Pilot of burning BA plane ‘will not fly again’

The stricken BA aircraft is being inspected by the safety authorities in Las Vegas after one of its engines caught fire causing an evacuation. Picture: AP
The stricken BA aircraft is being inspected by the safety authorities in Las Vegas after one of its engines caught fire causing an evacuation. Picture: AP
Share this article
5
Have your say

The veteran British Airways pilot who was hailed a “hero” for saving the lives of passengers on a burning plane bound for London has said he is “unlikely” to fly again.

Captain Chris Henkey was on his penultimate flight before retiring as a pilot after 42 years with BA, and was due to make a final flight which would have taken him to Barbados to join his daughter in his favourite holiday destination.

But yesterday he told NBC News: “It’s safe to say I’m finished flying.”

Investigations are continuing into what caused the left engine of the Boeing 777-200 to burst into flames on the runway at a Las Vegas airport on Wednesday, forcing 157 passengers, ten crew and three pilots to evacuate down emergency slides.

BA would not reveal how many of the passengers were British, although the Las Vegas to Gatwick route is popular with UK leisure travellers.

Mr Henkey’s fiancee, Lenka Nevolna, 40, said: “He’s a hero. He’s a great man with a warm heart, and generosity, and I’m very proud of him.”

She said she was “very shocked” by what had happened and added: “I’m glad that no-one’s hurt and everything is going to be fine.”

Asked if he is always so cool and calm, she said: “Yes, most of the time, and he’s loved by everyone, we are very proud of him.”

His former wife Marnie, who is a former cabin crew member and with whom he has a daughter, expressed her relief that he and the rest of the crew got out safely. “He is safe and happy,” she said.

Twenty-seven people – including tghe entire crew – were taken to hospital with minor injuries. Theys were released the same day.

Four investigators from the US National Transportation Safety Board (NTSB) are examining the aircraft, including engine, systems and fire specialists.

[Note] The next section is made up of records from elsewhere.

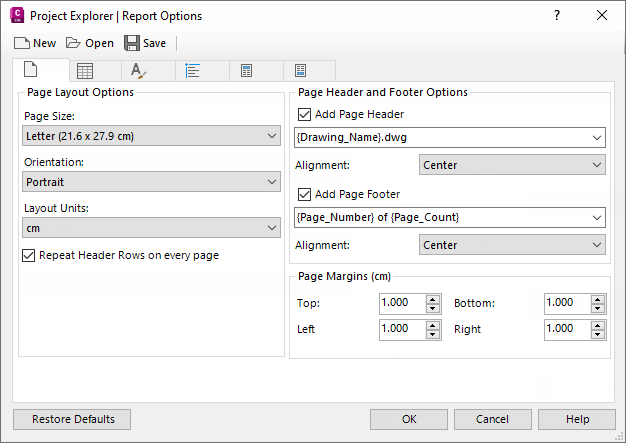
Task: Open the indented list structure tab icon
Action: (193, 71)
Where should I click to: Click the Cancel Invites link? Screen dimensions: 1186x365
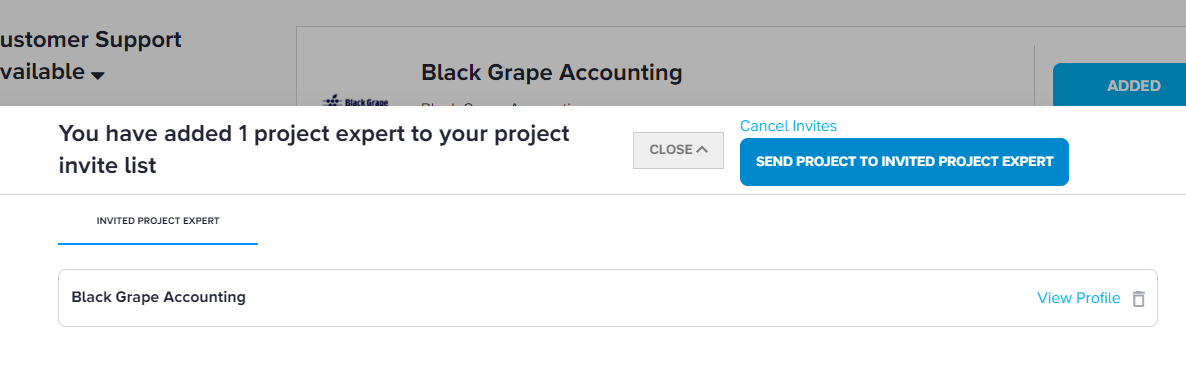788,126
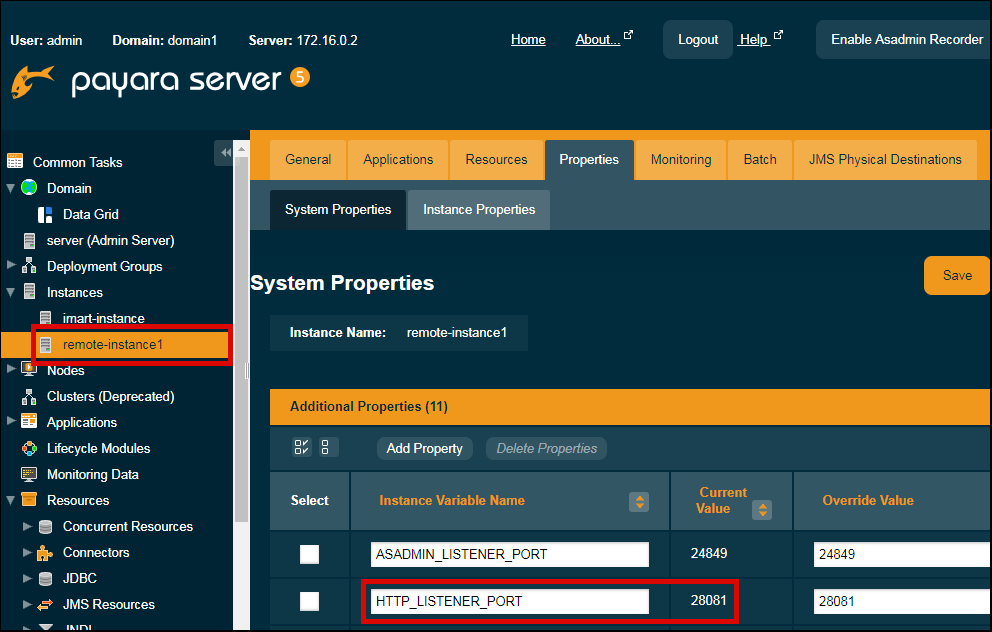The height and width of the screenshot is (632, 992).
Task: Check the ASADMIN_LISTENER_PORT row checkbox
Action: [x=310, y=554]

NTSB spokesman Eric Weiss said: “We’re interested in the exact chain of events.”

CNN reported that a source close to the investigation noted the plane’s fire suppression equipment was deployed but failed to extinguish the blaze.

BA issued a statement which said the plane “experienced a technical issue”.

The aircraft was travelling between 40mph and 100mph ahead of the ten-hour flight to Gatwick when the captain slammed the brakes on.

An audio recording of the conversation between the cockpit and air traffic control shows how efficiently the emergency was dealt with.

Speaking calmly and clearly, a male voice from the plane said: “Mayday, mayday, Speedbird 2276 request fire services.”

The woman in the control tower immediately replied: “Heavy fire services on the way.”

Forty seconds later the pilot added: “We are evacuating on the runway. We have a fire. I repeat, we are evacuating.”